The money is expected to last through the end of the fiscal year on September 30 and provide Ukraine with a more sustainable guarantee of support as the war drags on.

“This war could last months or more. This conflict will continue to test our unity and our collective determination to give Ukraine what it needs to succeed.” a senior administration official said. The official added, “We expect that our partners and allies, particularly the G7 and many others, will continue to provide comparable levels of assistance in the future.”

Much of the request is for military and security assistance, totaling $20 billion to supply Ukraine with weapons, replenish the US stockpile of weapons, and help other countries break free of their dependence on Russian weapons. , the official said.

An additional $8.5 billion is being requested in economic assistance to the Ukrainian government and another $3 billion for humanitarian funding and food security, including assisting refugees from Ukraine and other countries. receiving them.

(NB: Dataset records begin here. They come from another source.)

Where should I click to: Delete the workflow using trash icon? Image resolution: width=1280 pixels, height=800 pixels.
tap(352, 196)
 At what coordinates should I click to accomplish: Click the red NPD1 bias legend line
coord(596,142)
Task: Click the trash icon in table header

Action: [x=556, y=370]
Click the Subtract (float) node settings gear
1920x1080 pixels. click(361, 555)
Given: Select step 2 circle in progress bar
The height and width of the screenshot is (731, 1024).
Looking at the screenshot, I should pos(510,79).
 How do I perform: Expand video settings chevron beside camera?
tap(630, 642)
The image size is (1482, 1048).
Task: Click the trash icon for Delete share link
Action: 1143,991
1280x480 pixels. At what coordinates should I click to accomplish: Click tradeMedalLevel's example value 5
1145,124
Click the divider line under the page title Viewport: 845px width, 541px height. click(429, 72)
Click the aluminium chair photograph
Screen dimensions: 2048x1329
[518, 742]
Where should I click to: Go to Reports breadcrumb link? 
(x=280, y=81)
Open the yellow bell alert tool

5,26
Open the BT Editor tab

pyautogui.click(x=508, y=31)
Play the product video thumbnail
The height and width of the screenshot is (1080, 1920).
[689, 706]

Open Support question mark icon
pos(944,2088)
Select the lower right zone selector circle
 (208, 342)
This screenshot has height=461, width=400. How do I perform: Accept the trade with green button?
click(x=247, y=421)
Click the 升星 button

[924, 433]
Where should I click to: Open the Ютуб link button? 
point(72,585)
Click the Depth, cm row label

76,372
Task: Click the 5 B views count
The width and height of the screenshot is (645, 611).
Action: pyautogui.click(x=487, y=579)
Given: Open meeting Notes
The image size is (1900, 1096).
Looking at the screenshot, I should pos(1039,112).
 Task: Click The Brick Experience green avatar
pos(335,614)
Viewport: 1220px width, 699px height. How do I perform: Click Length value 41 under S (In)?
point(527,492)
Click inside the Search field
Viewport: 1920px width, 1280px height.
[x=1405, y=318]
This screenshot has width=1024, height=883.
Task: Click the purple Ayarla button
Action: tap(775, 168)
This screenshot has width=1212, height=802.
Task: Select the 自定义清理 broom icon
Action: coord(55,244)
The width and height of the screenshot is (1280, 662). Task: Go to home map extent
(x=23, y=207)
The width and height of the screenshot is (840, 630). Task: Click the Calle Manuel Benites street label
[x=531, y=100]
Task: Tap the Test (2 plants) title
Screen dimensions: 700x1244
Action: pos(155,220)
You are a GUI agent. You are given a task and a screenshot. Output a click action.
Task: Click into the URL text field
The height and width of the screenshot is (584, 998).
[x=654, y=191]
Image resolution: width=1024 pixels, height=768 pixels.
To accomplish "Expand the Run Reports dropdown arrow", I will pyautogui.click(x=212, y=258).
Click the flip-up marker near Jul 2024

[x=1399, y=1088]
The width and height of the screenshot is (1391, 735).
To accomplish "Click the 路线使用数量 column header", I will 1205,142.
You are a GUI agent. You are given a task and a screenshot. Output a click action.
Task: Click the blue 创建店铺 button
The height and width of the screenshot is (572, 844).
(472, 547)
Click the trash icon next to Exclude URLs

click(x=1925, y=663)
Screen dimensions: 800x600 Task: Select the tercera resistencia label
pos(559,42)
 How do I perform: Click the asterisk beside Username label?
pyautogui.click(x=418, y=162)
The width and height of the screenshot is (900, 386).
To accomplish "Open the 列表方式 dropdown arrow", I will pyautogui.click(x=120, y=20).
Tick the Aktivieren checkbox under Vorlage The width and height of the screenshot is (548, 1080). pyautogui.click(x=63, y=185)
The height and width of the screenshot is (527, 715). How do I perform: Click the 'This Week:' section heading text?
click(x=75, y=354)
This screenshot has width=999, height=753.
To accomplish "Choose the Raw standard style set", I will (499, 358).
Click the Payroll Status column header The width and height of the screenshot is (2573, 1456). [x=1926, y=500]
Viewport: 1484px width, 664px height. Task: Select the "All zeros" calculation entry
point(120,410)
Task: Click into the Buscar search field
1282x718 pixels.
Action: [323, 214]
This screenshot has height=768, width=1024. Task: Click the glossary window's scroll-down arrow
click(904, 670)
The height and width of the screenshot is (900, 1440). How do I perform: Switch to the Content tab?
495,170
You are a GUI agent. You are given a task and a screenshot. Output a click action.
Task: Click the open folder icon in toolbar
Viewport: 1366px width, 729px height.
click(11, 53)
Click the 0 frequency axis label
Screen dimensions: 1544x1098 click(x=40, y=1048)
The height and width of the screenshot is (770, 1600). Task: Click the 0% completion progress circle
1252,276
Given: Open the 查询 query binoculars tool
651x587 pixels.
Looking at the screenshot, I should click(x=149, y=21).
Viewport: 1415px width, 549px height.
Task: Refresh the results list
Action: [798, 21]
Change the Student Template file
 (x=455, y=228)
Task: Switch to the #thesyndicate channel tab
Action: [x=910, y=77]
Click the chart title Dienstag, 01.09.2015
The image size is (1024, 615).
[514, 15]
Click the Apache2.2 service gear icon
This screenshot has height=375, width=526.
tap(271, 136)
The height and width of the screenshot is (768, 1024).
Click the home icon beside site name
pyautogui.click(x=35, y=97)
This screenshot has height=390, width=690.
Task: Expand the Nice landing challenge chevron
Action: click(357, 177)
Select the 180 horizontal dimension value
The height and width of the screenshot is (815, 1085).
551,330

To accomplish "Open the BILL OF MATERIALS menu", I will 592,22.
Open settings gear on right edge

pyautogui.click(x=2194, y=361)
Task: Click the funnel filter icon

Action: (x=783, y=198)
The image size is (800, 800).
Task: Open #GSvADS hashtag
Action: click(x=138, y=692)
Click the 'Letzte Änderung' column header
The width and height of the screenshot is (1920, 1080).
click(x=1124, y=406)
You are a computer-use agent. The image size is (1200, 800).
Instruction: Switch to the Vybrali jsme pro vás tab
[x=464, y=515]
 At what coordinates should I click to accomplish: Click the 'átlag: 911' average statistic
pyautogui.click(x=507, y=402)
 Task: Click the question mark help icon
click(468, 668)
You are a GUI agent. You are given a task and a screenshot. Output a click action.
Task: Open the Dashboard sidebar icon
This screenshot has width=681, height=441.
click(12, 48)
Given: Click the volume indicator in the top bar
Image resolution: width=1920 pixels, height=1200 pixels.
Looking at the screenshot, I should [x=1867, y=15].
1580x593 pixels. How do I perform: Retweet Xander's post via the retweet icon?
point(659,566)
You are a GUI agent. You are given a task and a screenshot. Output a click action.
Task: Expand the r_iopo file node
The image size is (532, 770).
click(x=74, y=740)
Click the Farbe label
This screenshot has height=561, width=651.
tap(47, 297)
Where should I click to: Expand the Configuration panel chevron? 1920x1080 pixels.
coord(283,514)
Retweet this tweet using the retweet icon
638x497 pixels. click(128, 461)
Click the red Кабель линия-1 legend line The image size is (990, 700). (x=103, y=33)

Officials said they are also requesting funds to address global economic tensions caused by the war, in part to increase US wheat and soybean production, as well as to use the Defense Production Act to expanding reserves of important minerals needed in the production of defense machinery. , cars and more.

Congress won’t be able to act immediately to pass the funding because the House is leaving for a week-long recess. There have been deliberations about whether to tie Ukraine’s funding to the COVID aid the White House has requested, and have stalled.

“It certainly makes sense for them to move together,” one official said, adding that Biden would address the need for both funding groups in his remarks. Pentagon leaders in recent days have urged Congress to move immediately on funding, and House Majority Leader Steny Hoyer, D-Md., told reporters on Thursday. Tu said he would support the delivery of Ukraine aid independent of the COVID package if it meant avoiding delays. . COVID aid has been entangled in disagreements between the parties, including over the expansion of pandemic border control measures under Title 42.

In remarks scheduled for 10:45 a.m. ET, Biden will also address an earlier announcement calling for Congress to pass legislation that would make it easier to seize the assets of Russian oligarchs.